● Given text
Thursday, June 21, 2007

Danger! Fire kills Children! (12/10/06)

So anyway, as I was coming back from band rehearsals I realised that I had previously blew up my only lighter. Now, due to the fact that my tobacco pouch was running rather short I realised that this may cause a saving of my tobacco, papers and filters!

No, about five minutes after this decision was made I decided to have a smoke.

I rolled the dust of my tobacco pouch and reached into my pocket for my lighter... oh wait, look at that. I don't actually have a lighter. Because the fucking thing exploded in my bastard hand the night before! Oh well, let's start looking for a garage or something to buy some matches.

I would have bought another lighter, but the whopping 59p in my pocket didn't quite suffice, strangely enough. So I decided quite quickly on a box of matches. I found a Jet garage and decided to go into it, now I was amazed at the fact that they had Swan Vesta matches, even more amazed to find out it contained an average of 85 matches, even more amazed still at the fact that they were only 23p!

After being proud of this apparent bargain I bought it!

Well, that and I needed a smoke.

Anyway! I began wandering back home, when I got back home I realised that the matches had an intriguing sign on the back. Now, I had seen this a couple of years ago but I'd forgotten about it. It's something from Cyanide and Happiness, I swear. It's the picture of a stickman with fire engulfing a quarter of his head and the entire of his left arm with text beside it. "Danger! Fire kills children", it says.

● Dataset extract
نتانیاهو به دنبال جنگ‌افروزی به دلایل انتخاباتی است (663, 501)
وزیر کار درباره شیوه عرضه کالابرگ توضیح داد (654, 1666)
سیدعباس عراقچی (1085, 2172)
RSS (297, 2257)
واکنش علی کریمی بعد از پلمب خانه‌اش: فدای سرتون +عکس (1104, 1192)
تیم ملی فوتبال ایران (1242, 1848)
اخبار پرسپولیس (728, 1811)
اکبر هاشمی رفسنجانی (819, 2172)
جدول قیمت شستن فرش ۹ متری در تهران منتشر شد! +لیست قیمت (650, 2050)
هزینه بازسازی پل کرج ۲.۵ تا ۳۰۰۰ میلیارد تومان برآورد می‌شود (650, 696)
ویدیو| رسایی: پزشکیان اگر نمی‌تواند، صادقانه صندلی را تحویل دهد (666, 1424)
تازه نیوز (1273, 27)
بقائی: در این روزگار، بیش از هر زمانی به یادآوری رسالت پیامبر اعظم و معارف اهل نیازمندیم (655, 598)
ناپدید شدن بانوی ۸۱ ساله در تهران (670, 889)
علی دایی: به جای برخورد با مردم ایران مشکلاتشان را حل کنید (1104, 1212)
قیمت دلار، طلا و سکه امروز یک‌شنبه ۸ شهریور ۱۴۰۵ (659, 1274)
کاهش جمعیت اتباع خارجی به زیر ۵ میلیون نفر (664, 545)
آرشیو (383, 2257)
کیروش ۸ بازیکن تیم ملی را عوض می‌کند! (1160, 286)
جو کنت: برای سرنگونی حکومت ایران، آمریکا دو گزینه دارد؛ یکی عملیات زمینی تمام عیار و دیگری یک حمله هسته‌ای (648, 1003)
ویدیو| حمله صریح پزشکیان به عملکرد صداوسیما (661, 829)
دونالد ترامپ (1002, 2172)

● Written request 1
From the blog post about buying matches, duplicate the passage starting at "Thursday, June 21, 2007" and ending at "papers and filters!".
● Written request 2
In the blog post about buying matches, which items does the writer think could be saved by having no lighter?
● Written request 3
Answer these questions using the blog post about buying matches.
(a) Where was the writer coming back from?
(b) How much did the box of matches cost?
(c) What text appears beside the stickman on the back of the box?

● Right answer 1
Thursday, June 21, 2007

Danger! Fire kills Children! (12/10/06)

So anyway, as I was coming back from band rehearsals I realised that I had previously blew up my only lighter. Now, due to the fact that my tobacco pouch was running rather short I realised that this may cause a saving of my tobacco, papers and filters!

● Right answer 2
tobacco, papers, filters

● Right answer 3
(a) Band rehearsals.
(b) 23p.
(c) "Danger! Fire kills children."